A Meniscal Tear

A Meniscal Tear

What is cartilage?

Cartilage is a very strong, smooth, elastic, fibrous structure found in joints and at the end of long bones. In the body it takes many forms and has multiple purposes throughout the body.
In the knee we have two types of cartilage; articular cartilage and the menisci cartilage.
The articular cartilage is located on the end of the bones; the femur (above the knee) and tibia (below the knee). Articular cartilage is involved in osteoarthritis.
The menisci are situated in between the bones, on top or below the articular cartilage, they are not connected to the articular cartilage.
For this article we are going to solely focus on menisci cartilage.

What is the function of meniscus?

The menisci are a fibrocartilaginous structure that provide the joint with increased stability, distributes body weight evenly through the knee and increases shock absorption.
There are two menisci. The one on the outside, also known as the lateral meniscus and the one on the inside, known as the medial meniscus (see image below). The medial meniscus is the most commonly injured of the two.
Each meniscus has an anterior and posterior horn and most tears occur at the posterior horn.
A torn meniscus is a common injury that can affect active and sedentary patients of all ages.

meniscal tear

How do you tear the meniscus?

The meniscus is most commonly injured by a twisting or turning movement whilst your foot is planted on the floor. In a young sporty person this could be due to turning quickly when playing a game of football or a tackle during a rugby match.
The effect of this twisting movement puts torsion throughout the meniscus and causes the fibres to tear. This results in an acute tear of the meniscus. Some people report they hear their knee click and feel pain immediately.

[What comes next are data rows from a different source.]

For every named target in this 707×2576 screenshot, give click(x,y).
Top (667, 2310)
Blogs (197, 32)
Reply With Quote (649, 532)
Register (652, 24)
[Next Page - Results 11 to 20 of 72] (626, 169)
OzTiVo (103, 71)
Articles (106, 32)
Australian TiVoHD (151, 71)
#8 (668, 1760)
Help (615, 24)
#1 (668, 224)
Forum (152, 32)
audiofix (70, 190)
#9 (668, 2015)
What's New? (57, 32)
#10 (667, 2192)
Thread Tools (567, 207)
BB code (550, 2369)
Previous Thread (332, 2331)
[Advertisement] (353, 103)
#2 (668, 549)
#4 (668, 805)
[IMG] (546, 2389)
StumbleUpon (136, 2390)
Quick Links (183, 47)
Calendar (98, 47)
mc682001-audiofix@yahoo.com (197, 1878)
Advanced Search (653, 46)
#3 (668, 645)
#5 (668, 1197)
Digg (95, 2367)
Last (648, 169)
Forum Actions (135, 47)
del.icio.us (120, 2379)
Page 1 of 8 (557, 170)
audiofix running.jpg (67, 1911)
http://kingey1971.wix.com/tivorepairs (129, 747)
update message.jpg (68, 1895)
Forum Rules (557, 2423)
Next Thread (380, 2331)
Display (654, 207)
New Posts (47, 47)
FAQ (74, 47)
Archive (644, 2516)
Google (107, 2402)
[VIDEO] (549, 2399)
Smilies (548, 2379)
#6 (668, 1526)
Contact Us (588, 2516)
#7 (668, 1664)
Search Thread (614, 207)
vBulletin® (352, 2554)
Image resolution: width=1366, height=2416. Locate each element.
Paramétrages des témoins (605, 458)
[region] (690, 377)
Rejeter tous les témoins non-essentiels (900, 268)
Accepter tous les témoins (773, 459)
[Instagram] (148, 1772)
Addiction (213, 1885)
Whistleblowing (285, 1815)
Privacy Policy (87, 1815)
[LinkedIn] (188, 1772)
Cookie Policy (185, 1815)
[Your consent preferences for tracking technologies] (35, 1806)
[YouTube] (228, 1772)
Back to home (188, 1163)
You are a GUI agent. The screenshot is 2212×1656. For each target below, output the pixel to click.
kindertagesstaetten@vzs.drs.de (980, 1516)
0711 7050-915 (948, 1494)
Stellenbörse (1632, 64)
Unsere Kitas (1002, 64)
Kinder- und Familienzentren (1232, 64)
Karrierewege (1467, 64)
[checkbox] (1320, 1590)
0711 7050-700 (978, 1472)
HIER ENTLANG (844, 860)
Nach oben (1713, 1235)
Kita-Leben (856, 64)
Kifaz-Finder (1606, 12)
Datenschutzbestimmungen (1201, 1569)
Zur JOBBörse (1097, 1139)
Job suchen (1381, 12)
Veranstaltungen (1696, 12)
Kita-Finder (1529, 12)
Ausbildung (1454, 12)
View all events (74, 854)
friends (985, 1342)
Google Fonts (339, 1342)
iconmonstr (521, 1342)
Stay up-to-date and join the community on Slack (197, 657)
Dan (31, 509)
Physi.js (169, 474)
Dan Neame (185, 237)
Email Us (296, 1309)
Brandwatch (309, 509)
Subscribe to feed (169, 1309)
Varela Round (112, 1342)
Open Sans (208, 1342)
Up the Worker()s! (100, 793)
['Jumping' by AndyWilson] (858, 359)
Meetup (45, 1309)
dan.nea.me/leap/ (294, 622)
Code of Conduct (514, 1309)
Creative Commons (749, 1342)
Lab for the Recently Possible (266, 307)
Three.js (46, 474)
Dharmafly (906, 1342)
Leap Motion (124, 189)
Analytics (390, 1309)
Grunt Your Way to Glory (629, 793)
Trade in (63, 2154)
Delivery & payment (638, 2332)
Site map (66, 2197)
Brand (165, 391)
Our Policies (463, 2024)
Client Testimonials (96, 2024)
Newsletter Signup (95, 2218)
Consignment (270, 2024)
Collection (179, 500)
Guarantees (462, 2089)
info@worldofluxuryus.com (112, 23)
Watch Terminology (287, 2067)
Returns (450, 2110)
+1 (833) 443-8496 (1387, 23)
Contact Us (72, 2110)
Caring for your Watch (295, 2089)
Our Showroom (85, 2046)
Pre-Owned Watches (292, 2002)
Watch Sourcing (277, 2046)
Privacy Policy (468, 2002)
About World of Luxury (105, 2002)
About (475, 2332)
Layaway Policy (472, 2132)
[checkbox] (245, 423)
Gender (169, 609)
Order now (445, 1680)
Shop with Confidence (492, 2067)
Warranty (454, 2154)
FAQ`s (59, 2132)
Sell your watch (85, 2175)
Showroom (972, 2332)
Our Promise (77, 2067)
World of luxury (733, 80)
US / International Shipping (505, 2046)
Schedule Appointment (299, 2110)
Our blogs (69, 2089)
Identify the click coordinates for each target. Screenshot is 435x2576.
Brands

There are many different types of tears (see image below). The different tears can present with their own specific symptoms. For example, a ‘bucket handle tear’ may cause ‘locking’ of the knee. ‘Locking’ is when the knee gets stuck in one position and you cannot move it. This is very painful and debilitating when it happens. Not everyone with this type of tear experiences this problem.

meniscal tear

As we get older meniscal tears can occur with the same twisting mechanism but they can also occur due to seemingly innocuous movements such as misjudging a step or turning whilst walking. It is not unusual that there is no specific incident or trauma, before the knee becomes painful.

How do you know if you have a meniscal tear?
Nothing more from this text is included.